I take a breath. I have a choice here. I can be mad. I can tell you how thankful you must be that you have typical, cookie cutter children who never have behavior issues. I can tell you how thankful I am that your children have obviously never suffered at the hands of someone they expected to be able to trust. I could ignore. But this is just the beginning. If we have found ourselves at the same daycare and at the same church, then we very well might find ourselves in the same school class. I know your kids go to our school; your older son was in my oldest son's first grade class. Our kids are friends, and I am not about to allow my oldest son to lose a friend over your narrow mindedness. What happened at that daycare was nothing. A blip on our radar screen that we have already forgotten about. Frankly, it wasn't even the worst behavior we have seen from our sweet boy. Please. You have no idea. My life is busy. Job. Therapy. Doctor's appointments. Kids' activities. Time with my husband. Family fun. House. Managing the household. Errands. Relationships to maintain. I don't have time to educate the world on what can go wrong when babies aren't loved. Or even worse, when babies are starved or abused. I don't have time to educate you. But I know I have to push past all that. My oldest son deserves to have a chance at maintaining his friendship with your oldest son. And my youngest son deserves something too. Understanding.
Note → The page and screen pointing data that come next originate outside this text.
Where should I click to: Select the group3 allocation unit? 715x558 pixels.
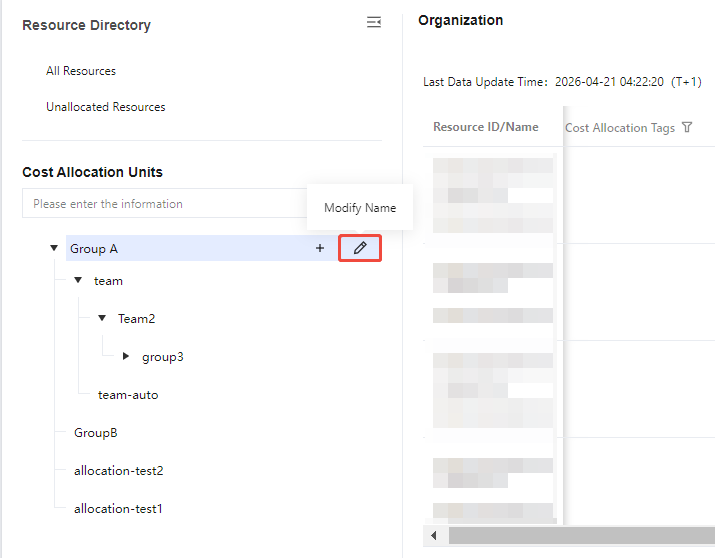point(163,357)
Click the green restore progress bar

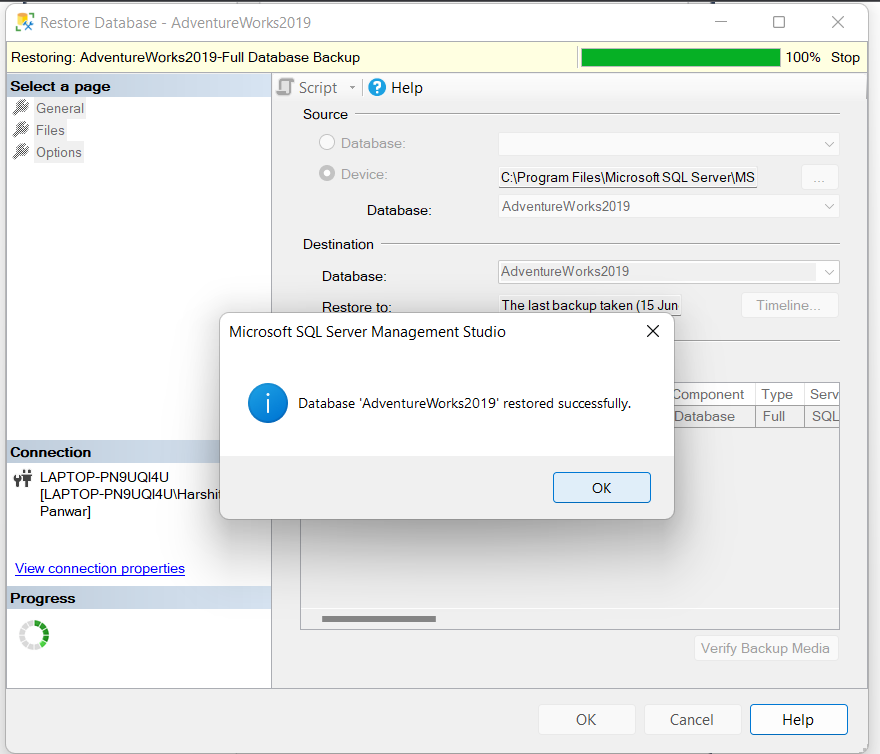[680, 58]
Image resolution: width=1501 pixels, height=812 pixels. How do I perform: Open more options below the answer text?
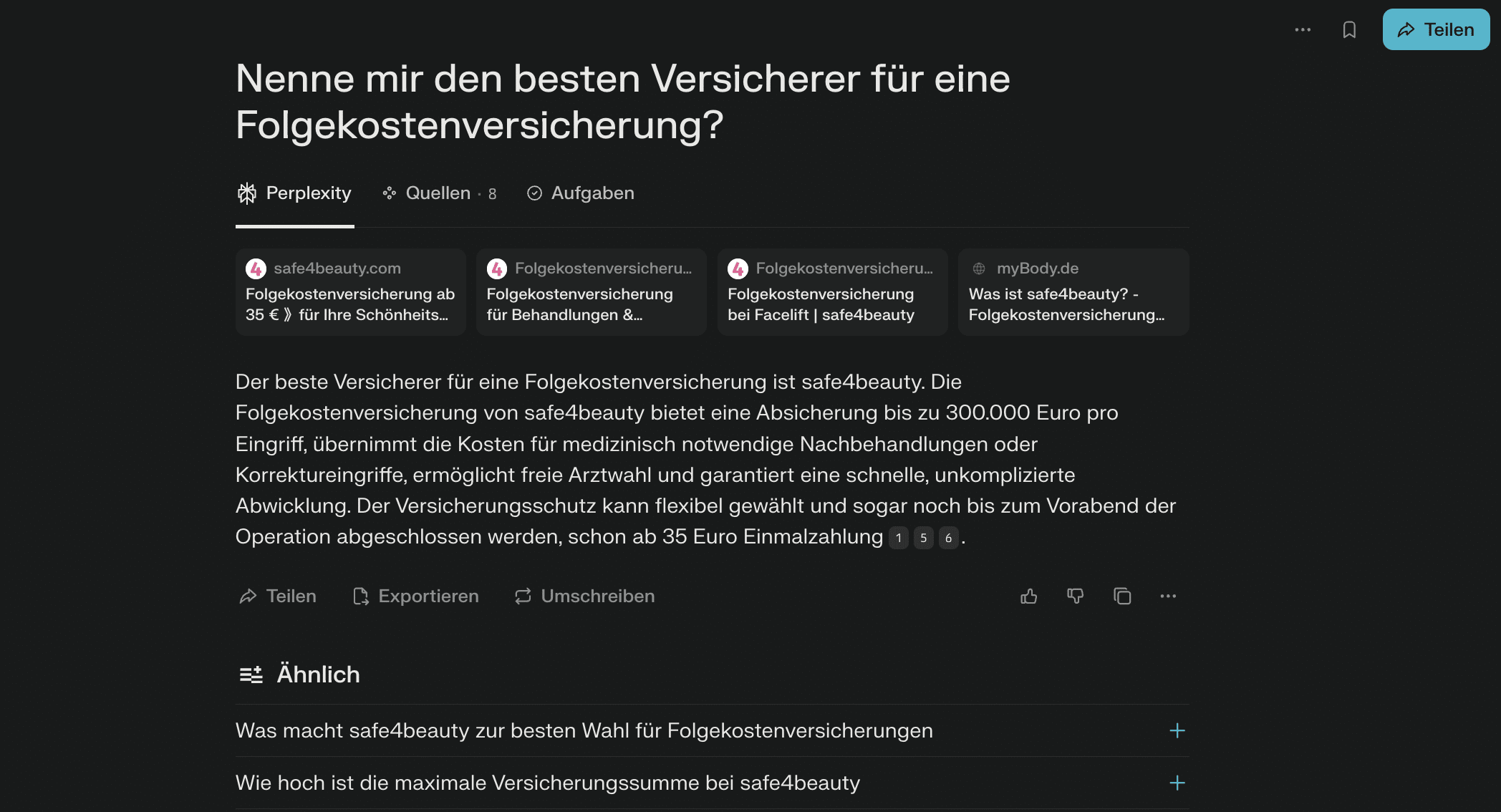click(x=1168, y=596)
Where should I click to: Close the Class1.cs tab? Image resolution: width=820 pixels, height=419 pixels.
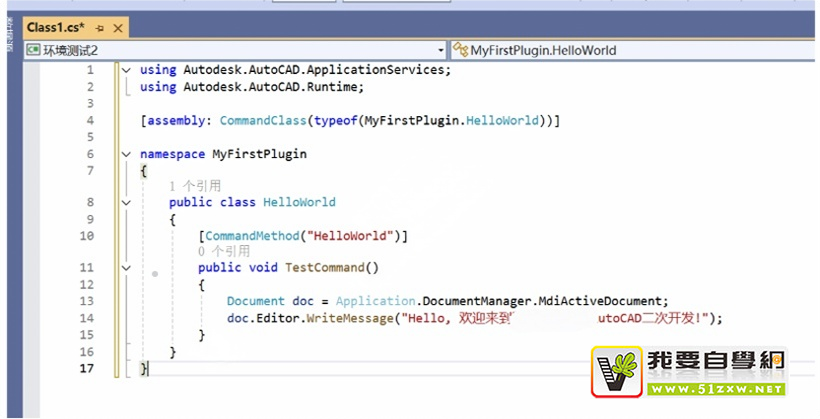(118, 27)
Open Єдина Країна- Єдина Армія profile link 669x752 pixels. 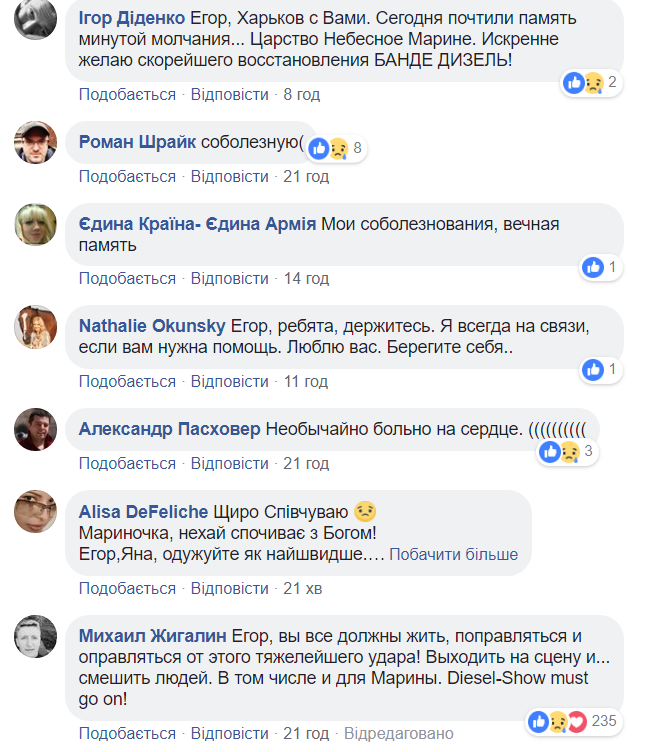(x=197, y=224)
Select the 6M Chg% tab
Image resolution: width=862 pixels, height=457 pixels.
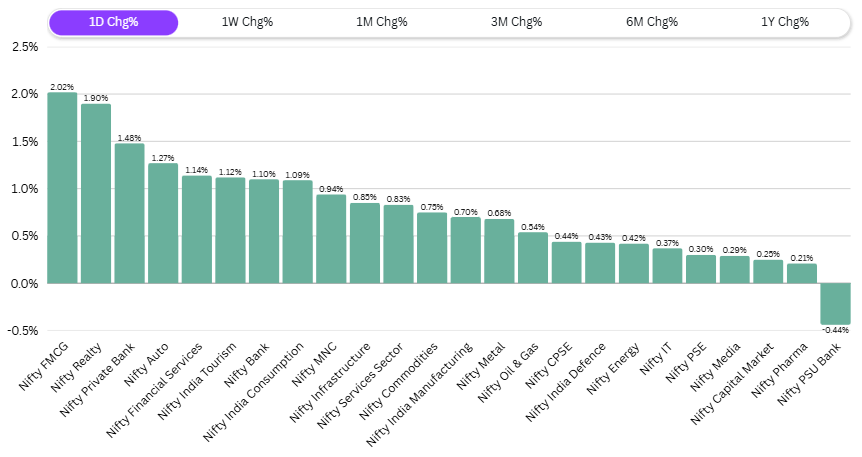pyautogui.click(x=651, y=22)
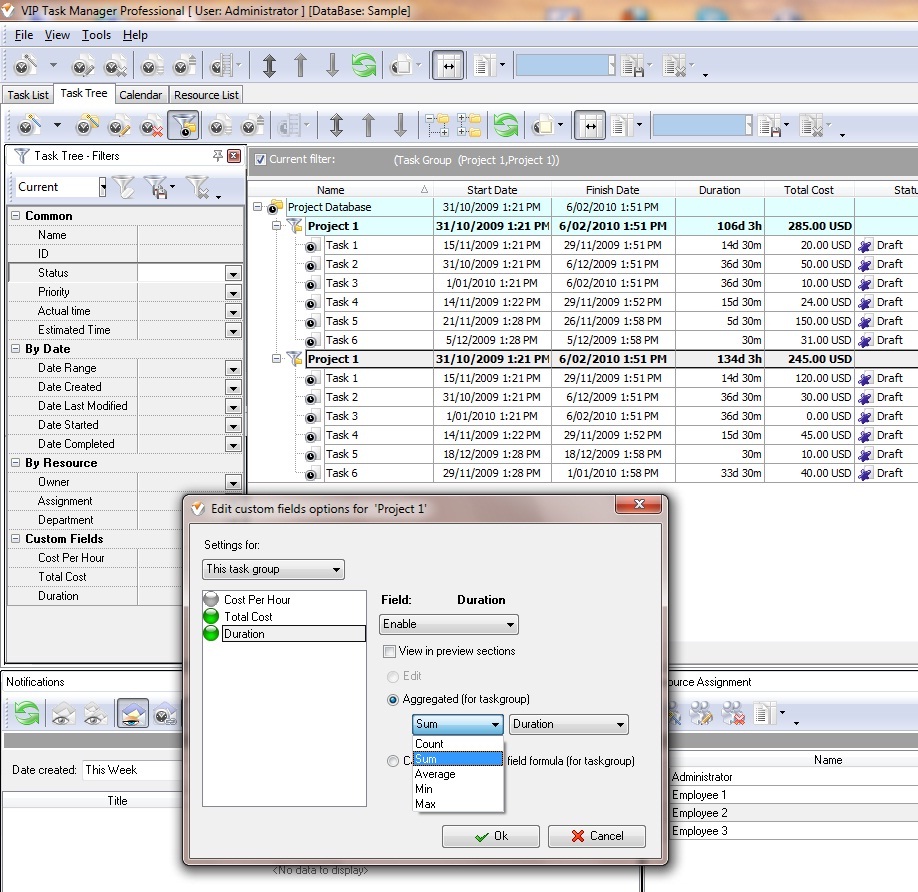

Yes, this is uncomfortable for me. Yes, I would prefer to not have to step outside of my comfort zone. I want to turn away from you, folding my son into my arms. But I know that this is just the beginning. There will be more moms like you. Moms who need a little education. And I can't run from them all.

No, I can't run. I can use each incident as a teaching opportunity for my boys. As learning opportunities for myself. I can refuse to be narrow minded. I can refuse to allow my oldest to be embarrassed by his little brother. I can refuse to allow my youngest to think he is any less than. I can refuse to hide. This week we are at Safety Town. We will be at Sunday school. We will be at the family wedding. We will be at the bowling alley and the amusement park and the restaurant. We will be at the beach. So yes, I see you. I see your looks and I feel your judgement. I don't care. Bring it on because we are only getting stronger every day.